Stored data
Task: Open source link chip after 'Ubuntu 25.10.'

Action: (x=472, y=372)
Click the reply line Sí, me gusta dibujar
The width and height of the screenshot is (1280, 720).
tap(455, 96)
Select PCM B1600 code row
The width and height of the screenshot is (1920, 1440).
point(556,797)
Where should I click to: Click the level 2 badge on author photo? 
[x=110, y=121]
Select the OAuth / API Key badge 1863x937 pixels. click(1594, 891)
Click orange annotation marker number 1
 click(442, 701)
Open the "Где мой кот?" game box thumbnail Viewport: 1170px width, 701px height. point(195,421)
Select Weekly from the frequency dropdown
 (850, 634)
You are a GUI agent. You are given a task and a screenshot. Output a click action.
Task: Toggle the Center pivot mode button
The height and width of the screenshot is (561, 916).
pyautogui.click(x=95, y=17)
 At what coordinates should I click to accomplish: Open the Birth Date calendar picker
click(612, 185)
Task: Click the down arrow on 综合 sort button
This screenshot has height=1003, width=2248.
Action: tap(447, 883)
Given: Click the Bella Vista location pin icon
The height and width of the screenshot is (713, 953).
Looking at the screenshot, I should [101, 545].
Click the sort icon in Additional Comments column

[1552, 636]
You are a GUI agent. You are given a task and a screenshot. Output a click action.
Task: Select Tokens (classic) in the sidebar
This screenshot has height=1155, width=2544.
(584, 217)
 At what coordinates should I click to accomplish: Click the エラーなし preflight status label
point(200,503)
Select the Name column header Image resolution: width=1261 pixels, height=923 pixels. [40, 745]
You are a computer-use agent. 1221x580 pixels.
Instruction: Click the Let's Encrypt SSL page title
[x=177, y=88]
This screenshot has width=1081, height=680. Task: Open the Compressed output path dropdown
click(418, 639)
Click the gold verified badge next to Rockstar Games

Stated problem: Count the lines in the entries above that contain the string "height".

Reply to the exercise: 9